I think Vurbal hits the nail on the head: given a given loudspeaker system - meaning that the efficiency of the driver, stiffness of the cone, dampening in the box, rigidity of the box, etc, are all held constant - then Ohm's law and all that other stuff will tell you how changes to the input will affect changes in the output. And that's precisely *why* it's expressed in db's - we don't know the actual absolute value, but we can still safely talk about relative values. So for your headphones, if you've got an amp design that produces X in your headphones, you (in theory) could tweak it to produce, say, 2X. But in real life you can't, of course, because that amp is a proprietary product, a black box to you, so you can't actually tweak it yourself.

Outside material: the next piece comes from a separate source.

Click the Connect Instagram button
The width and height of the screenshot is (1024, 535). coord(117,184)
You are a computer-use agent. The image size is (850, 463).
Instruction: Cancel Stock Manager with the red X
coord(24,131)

As far as factoring in those values above, I think it's largely voodoo. There are rules of thumb, even things that pretend to be scientific and formulaic, but as far as I'm aware that's just formalizing those rules of thumb. They're as useful as high school physics formulas that assume point-masses and zero friction.

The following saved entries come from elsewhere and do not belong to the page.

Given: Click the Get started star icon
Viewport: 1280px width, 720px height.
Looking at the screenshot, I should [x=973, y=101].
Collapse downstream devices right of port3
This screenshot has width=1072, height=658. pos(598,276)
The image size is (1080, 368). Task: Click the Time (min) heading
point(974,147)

I also agree with the sentiment here that the final impression of the sound is determined largely by the music's mastering. It seems clear to me that the perception of the sound volume can be very decoupled from the actual sound energy being output. And generally speaking, it's that cleaner sound, even at higher "sound pressure", isn't perceived as loud, but when there's audible distortion, that quickly drives up the perception of loudness.